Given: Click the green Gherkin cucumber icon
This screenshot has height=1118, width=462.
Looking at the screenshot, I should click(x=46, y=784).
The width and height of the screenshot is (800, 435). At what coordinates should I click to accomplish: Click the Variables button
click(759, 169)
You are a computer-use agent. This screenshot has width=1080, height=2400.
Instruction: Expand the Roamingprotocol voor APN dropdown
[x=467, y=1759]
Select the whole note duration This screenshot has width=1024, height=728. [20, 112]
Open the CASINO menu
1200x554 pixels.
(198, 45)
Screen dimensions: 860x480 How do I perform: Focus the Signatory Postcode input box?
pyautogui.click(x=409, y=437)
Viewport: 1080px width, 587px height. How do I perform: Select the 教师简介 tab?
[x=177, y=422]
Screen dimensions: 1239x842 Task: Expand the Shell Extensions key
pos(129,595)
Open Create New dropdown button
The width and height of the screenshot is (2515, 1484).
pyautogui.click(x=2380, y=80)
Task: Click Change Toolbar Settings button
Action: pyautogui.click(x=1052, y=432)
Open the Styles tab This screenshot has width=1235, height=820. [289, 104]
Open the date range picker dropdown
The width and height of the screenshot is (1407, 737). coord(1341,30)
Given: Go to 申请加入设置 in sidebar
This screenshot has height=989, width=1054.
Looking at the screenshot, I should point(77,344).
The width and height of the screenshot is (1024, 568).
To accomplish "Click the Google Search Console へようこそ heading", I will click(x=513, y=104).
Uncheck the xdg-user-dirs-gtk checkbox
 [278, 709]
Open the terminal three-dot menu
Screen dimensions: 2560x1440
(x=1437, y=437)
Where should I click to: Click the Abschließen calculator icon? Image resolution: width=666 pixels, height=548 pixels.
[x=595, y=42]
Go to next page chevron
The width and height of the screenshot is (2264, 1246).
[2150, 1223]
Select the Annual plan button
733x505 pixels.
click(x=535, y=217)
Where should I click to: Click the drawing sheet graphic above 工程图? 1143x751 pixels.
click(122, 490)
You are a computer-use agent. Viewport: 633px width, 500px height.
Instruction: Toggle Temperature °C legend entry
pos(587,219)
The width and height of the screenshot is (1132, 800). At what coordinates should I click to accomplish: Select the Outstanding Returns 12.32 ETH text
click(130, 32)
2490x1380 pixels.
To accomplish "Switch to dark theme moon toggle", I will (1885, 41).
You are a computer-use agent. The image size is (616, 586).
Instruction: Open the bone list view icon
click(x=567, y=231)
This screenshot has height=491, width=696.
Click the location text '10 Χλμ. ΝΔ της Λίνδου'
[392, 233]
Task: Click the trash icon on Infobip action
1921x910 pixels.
= = =
### [Brief]
Print the rows between the line holding "Where should I click to: Click the Abschließen" and the end of the rows, inclusive, reproducing each line without any change.

### [Solution to the exercise]
Where should I click to: Click the Abschließen calculator icon? Image resolution: width=666 pixels, height=548 pixels.
[x=595, y=42]
Go to next page chevron
The width and height of the screenshot is (2264, 1246).
[2150, 1223]
Select the Annual plan button
733x505 pixels.
click(x=535, y=217)
Where should I click to: Click the drawing sheet graphic above 工程图? 1143x751 pixels.
click(122, 490)
You are a computer-use agent. Viewport: 633px width, 500px height.
Instruction: Toggle Temperature °C legend entry
pos(587,219)
The width and height of the screenshot is (1132, 800). At what coordinates should I click to accomplish: Select the Outstanding Returns 12.32 ETH text
click(130, 32)
2490x1380 pixels.
To accomplish "Switch to dark theme moon toggle", I will (1885, 41).
You are a computer-use agent. The image size is (616, 586).
Instruction: Open the bone list view icon
click(x=567, y=231)
This screenshot has height=491, width=696.
Click the location text '10 Χλμ. ΝΔ της Λίνδου'
[392, 233]
Task: Click the trash icon on Infobip action
1921x910 pixels.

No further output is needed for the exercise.